Testing a Distributed System - alanfranzoni
http://queue.acm.org/detail.cfm?ref=rss&id=2800697
======
bitL
From an experience of working on a distributed enterprise messaging server
(one of the top sellers with some super advanced stuff like automatic
failover, a client opaque to errors, TX and HA), the conclusion is that what
could go wrong will go wrong in a distributed system. My favorite were
distributed deadlocks; losing messages with certain cluster configurations
under specific conditions was close second. If you support multiple OSes, they
are all very different at the very bottom level and sometimes socket states
and their transitions are just plainly weird (and undocumented). Fun is also
caused by the "observer effect" \- if you try to maximize throughput and
something goes wrong, once you enable logging, the problem disappears (and of
course throughput goes way down). Transaction processing is also yummy, 2PC
obviously can't be recovered in all possible failure cases, 3PC is sensitive
to network partitioning, checkpointing might run into local storage problem
etc. We had our own distributed testing suite as well as standard conformance
tests, yet these were badly insufficient and were more like firing off a
shotgun and hoping it would help.

------
maramono
>> A "hybrid" solution may work well for you—group your tests into small sets,
then run the sets sequentially, doing as much of each set in parallel as
possible.

Very true. In fact, the Ortask scheduling engine takes this approach for
automatically planning test cases, but it goes a bit further: it re-orders the
test cases in each set so that they all run in a more optimal way.
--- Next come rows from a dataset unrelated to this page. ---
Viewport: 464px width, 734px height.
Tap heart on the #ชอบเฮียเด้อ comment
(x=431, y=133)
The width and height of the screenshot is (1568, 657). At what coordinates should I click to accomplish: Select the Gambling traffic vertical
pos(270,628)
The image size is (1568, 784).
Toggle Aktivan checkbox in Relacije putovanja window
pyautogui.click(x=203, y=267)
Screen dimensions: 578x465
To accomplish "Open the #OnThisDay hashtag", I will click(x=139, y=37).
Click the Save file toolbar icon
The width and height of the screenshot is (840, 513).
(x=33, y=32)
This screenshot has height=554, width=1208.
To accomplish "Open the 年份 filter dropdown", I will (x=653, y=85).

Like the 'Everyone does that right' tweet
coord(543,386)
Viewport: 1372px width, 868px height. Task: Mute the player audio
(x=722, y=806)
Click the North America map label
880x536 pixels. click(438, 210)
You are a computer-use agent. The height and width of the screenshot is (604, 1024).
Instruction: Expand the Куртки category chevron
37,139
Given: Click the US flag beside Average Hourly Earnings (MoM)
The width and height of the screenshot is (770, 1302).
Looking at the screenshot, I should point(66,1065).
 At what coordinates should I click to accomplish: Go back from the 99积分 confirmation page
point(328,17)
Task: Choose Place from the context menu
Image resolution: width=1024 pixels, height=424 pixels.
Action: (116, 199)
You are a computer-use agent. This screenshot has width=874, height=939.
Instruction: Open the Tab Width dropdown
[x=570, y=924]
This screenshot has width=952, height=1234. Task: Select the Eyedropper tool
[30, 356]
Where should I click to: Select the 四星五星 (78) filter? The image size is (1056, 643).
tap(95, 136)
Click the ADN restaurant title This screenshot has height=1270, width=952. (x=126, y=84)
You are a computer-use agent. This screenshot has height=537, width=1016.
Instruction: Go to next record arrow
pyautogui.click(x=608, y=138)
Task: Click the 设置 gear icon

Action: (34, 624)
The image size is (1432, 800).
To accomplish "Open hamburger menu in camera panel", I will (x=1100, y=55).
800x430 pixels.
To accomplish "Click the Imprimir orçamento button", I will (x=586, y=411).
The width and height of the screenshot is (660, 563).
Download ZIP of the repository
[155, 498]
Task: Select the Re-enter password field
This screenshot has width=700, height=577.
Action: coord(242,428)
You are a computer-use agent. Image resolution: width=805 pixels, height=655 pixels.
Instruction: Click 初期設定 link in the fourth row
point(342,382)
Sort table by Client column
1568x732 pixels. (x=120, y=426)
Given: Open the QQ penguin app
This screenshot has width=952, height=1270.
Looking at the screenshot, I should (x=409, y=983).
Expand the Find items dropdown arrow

Relevant details start at minute 1:35 here
[http://youtu.be/n_yOU11J7as](http://youtu.be/n_yOU11J7as)

------
tlarkworthy
The iptables trick Aphyr uses is great for testing unclean networking
failures. Closing network connections uncleanly is not something that is
usually supported at the language level.

------
amelius
Let's say you have triggered an error-condition. How would you
deterministically replay the events that lead to that situation?